As you see, peak performance with the amplifiers off is around 1.1 volts with SINAD of 101 dB which is excellent for an AVR. With the amps on, you are OK up to 1.4 volt output before it nose dives. So when selecting an external amplifier for channels beyond fronts, make sure it can output its maximum power at or below 1.4 volts (usually specified as "sensitivity").

Signal to noise ratio is about the same as 3600H as well:
View attachment 76023

32-tone test signal which simulates "music" shows more intermodulation distortion than the 3600H:
View attachment 76024

Here is the 3600H for reference:

index.php


The 3700H though evens the match by producing near perfect linearity (accuracy) score:

View attachment 76025

Back to intermodulation distortion, here is how it varies with level:

View attachment 76026

Jitter performance is the same as 3600H in both good and bad ways:

View attachment 76027

Coax/Toslink inputs generate a ton of jitter and spurious sidebands (tones). Levels are very low though so more of a visual distraction than what is audible. HDMI achieves a lower noise floor which indicates the other inputs suffer from random/broadband jitter. However, the HDMI jitter profile is different (blue) showing that better care could be put in there to isolate the DAC from what is around it.

The filter performance is decent:
View attachment 76028

The attenuation here is better than what we get in the higher end AVR-X6700H which is an interesting "reversal of fortunes:" (label on graph is wrong -- should say AVR-X6700H)

index.php


Poor attenuation usually makes our broadband distortion+noise versus frequency worse. So good thing the filtering is better in 3700H:

View attachment 76029

HEOS Streaming Performance
Here is a quick test which shows streaming performance to be similar to HDMI/Coax inputs:

View attachment 76044

AVR Amplifier Measurements
I have been testing Denon AVR amplifiers using CD input which I have found to not be digitized allowing us to see the true performance the amplifier rather than any processing blocks. Question has been raised as to what happens when you turn on signal processing such as bass management. Here is the answer:

View attachment 76030

The answer is naturally, the AVR will digitize such analog signals the moment you do that. As it should. Fortunately the Pure Direct button overrides that as show in red graph. Digitization is at high sample rate of 96 kHz which is nice. Note that level changes a bit so be careful if you are doing AB tests.

For the rest of these tests I will be using CD input in pure-direct with speakers set to large.

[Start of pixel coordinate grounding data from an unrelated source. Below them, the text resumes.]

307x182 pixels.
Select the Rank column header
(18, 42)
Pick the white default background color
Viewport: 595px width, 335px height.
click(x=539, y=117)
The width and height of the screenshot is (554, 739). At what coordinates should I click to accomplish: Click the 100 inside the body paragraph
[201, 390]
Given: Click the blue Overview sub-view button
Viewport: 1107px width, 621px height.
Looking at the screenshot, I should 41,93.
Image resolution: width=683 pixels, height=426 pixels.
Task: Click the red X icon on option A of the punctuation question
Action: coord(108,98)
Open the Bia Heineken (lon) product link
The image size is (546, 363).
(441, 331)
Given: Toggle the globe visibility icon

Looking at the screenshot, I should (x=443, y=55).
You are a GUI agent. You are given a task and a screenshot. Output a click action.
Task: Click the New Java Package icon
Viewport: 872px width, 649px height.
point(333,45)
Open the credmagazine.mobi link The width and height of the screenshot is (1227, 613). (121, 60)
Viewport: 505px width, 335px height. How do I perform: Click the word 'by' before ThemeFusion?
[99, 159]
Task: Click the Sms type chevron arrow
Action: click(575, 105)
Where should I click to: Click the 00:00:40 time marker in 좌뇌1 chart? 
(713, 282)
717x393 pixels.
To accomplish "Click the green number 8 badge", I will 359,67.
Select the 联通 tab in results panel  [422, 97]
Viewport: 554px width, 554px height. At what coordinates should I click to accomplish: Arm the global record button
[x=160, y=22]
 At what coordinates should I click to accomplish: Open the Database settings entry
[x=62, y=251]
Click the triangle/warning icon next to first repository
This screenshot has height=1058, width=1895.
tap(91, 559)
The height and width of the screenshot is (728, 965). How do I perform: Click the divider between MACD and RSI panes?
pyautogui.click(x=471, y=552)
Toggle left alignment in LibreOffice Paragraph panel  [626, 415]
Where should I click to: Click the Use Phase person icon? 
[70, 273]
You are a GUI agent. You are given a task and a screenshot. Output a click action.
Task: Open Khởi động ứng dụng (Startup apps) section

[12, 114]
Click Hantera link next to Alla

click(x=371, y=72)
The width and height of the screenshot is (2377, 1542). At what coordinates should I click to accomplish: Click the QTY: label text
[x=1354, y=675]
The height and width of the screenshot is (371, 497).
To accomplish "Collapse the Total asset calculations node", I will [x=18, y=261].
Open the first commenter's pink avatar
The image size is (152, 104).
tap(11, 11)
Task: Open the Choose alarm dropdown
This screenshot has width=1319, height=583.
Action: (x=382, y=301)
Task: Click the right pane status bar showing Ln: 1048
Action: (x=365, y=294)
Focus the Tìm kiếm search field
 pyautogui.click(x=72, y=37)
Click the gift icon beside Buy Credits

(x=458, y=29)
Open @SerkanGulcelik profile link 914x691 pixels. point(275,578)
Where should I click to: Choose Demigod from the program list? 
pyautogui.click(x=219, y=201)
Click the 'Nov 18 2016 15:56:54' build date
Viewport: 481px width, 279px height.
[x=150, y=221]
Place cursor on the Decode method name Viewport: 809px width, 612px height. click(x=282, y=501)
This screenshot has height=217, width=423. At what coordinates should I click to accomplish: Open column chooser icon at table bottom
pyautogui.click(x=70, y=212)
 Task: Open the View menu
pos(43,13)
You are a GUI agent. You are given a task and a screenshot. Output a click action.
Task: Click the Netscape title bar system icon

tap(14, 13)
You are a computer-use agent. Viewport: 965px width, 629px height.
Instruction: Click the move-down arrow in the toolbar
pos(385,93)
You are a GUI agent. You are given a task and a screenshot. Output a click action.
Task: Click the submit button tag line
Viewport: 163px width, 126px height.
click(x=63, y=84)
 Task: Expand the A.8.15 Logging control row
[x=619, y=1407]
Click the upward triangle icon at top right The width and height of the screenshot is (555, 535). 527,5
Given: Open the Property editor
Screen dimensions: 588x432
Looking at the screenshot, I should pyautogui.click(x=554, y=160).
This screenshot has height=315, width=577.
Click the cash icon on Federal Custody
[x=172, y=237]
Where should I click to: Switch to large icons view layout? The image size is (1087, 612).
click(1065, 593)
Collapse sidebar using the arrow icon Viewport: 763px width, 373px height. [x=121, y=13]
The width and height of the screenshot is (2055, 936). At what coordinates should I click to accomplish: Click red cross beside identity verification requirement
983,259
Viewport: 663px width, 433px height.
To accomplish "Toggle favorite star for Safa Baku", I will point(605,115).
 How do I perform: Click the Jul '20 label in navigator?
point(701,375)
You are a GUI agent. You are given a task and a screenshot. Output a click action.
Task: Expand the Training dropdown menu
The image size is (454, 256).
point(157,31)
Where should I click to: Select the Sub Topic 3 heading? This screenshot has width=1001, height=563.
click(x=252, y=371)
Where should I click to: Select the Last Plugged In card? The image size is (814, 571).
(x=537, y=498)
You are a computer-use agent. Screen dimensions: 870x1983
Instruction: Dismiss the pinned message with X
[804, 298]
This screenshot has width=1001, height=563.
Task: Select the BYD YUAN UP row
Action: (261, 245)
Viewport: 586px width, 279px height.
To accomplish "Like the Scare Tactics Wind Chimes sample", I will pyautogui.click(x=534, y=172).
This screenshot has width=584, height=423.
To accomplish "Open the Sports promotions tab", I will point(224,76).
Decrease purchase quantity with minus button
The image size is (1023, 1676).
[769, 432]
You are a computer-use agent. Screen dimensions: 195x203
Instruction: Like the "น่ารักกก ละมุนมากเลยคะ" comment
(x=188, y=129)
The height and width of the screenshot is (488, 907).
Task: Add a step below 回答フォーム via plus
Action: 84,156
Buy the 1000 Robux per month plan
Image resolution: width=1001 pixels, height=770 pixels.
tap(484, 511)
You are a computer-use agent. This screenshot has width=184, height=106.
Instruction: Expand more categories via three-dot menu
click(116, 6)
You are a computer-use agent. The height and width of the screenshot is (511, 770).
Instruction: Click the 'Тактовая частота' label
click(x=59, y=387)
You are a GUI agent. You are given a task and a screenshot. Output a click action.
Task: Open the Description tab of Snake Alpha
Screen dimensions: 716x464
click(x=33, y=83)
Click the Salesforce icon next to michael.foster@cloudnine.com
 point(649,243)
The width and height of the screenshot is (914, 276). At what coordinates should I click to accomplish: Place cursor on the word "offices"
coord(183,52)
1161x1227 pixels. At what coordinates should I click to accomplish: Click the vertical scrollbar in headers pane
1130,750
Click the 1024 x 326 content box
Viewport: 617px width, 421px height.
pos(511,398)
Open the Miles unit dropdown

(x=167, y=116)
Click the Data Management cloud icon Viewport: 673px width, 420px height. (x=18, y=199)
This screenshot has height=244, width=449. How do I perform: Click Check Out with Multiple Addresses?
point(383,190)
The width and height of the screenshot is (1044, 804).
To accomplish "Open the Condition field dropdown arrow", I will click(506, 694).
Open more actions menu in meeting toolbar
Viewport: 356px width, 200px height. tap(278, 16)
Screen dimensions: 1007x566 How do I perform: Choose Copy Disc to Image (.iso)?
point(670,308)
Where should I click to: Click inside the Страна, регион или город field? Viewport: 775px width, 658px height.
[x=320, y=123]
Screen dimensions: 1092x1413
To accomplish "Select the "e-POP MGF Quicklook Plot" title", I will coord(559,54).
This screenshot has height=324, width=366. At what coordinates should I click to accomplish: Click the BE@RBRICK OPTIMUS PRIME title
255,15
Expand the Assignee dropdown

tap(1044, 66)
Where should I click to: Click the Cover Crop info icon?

Here is our usual dashboard with 1 kHz tone again:

View attachment 76031

Denon once again shows that its amplifiers are above average even though many channels are stuffed in a "mass market" product:

View attachment 76032

And within all AVRs tested:

View attachment 76034

I wish the dynamic range was 6 dB better to clear CD at 16 bits (which the 3600H achieved):
View attachment 76033

Crosstalk is a bit disappointing but Ok from audibility point of view:

View attachment 76035

Power output versus distortion and noise which is one of the most important metrics into 4 ohm shows respectable results:

View attachment 76036

Allowing distortion to grown to 1%, we get even more power, continuous or peak:

View attachment 76037

That's good bit of headroom which is nice to have in any amplifier since peaks in music can be momentary.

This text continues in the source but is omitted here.